SET TASK 1: Reproduce the stretch of the post on emotions and investment sell-offs from "Yet when we" through "mind at work.", word for word.
SET TASK 2: In the post on emotions and investment sell-offs, render this sentence in Spanish: "A plunging market can be mentally crippling to the uncertain investor."
SET TASK 3: Pick up the post on emotions and investment sell-offs where it stops, and keep writing it in the same style.

PASSAGE SHOWN:
----------
How Emotions Trigger Investment Sell-Offs in Times of Fear, Uncertainty and Doubt

in #psychology7 years ago (edited)

Just a month ago, Bitcoin was worth over $17,000 and the global market cap of cryptocurrencies was sitting past $800 billion. Today, it is less than half the value at roughly $8,000 and $380 billion respectively.

It’s no surprise, coming off the back of an intense wave of marketing hype last quarter. Coupled with the recent negative narrative on cryptocurrencies, the fall in price action certainly worsened. Accelerating the difference in figures we are looking at.

In this current atmosphere of fear, uncertainty and doubt. With the Tether-Bitfinex scandal ongoing, revelation of the Bitconnect scam, governmental scrutiny across the globe and widespread misinformation. Investors will sell.

Even though no one has a definitive clue as to the future of cryptocurrencies. Anyone with money at stake is sure to feel anxiety and stress. Portrayed an abysmal image of what’s to come, who could blame investors for adopting a sell-first mentality.

Emotions At Play

A plunging market can be mentally crippling to the uncertain investor. You can’t seem to take your mind off the price movements. You can’t seem to peacefully go about your day. You constantly doubt your investment decisions. You fear you’ll lose all your hard-earned money.

Hard-pressed by these powerful emotions, can we firmly say that feelings weren’t a factor in selling?

Yet when we finally decide to sell, we suggest logical reasons as to why we made the decision to sell. Attributing our actions to rational justifications that weren’t necessarily the basis of our initial considerations. Pushing aside the emotional forces at play. Discounting the unconscious mind at work.

Its Relationship with Fear and Anxiety

If you are to ask brain experts which brain structure comes to mind when they think of fear, uncertainty and doubt. You’ll find that the amygdala comes up a lot. In fact, it’s central to how we mediate fear and anxiety.

In lab animals whose amygdala was lesioned, their ability to perceive fear-provoking and anxiety-inducing stimuli were reduced. As were their ability to express fear when met with such stimuli.
----------
MATERIAL PROVIDED:
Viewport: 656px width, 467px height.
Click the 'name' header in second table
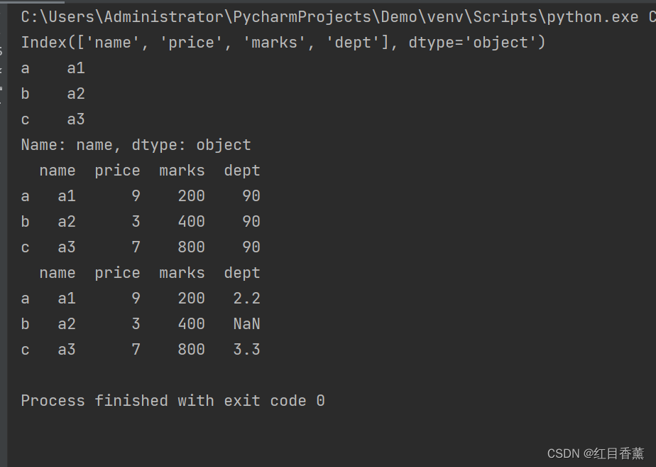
----------
ANSWER 1:
Yet when we finally decide to sell, we suggest logical reasons as to why we made the decision to sell. Attributing our actions to rational justifications that weren’t necessarily the basis of our initial considerations. Pushing aside the emotional forces at play. Discounting the unconscious mind at work.

ANSWER 2: Un mercado en caída libre puede ser mentalmente paralizante para el inversor inseguro.

ANSWER 3:
This is no different from humans.

The amygdala is larger in size with long-term sufferers of post-traumatic stress disorder (PTSD). They are also more sensitive and reactive to fearful stimuli and requires more time to calm down after each exposure. Indicating its role in fear processing.

Wired to Avoid Ambiguity

In a study on uncertainty, participants were recorded to prefer an option of known risk over an option of ambiguity. Even though decision theory posits that ambiguity about probabilities should not affect our choices. Even though subjective expected utility theory posits that confidence on the probabilities of outcome should not affect our choices.

With a deck of red and blue cards in front of them, participants are to either bet on the colour of the top card or take a smaller but guaranteed payout. In experiment A, they are told the distribution of the cards - 10 red and 10 blue. Whereas in experiment B, they are unknown to the probability - a deck of 20 cards - but actually, share the same distribution as experiment A.

As shown in functional brain imaging, the amygdala and orbitofrontal cortex (OFC) were more active in experiment B. Areas involved in “reaction to emotional information (amygdala)” and “integration in emotional and cognitive input (OFC)”. While showing no correlation in experiment A.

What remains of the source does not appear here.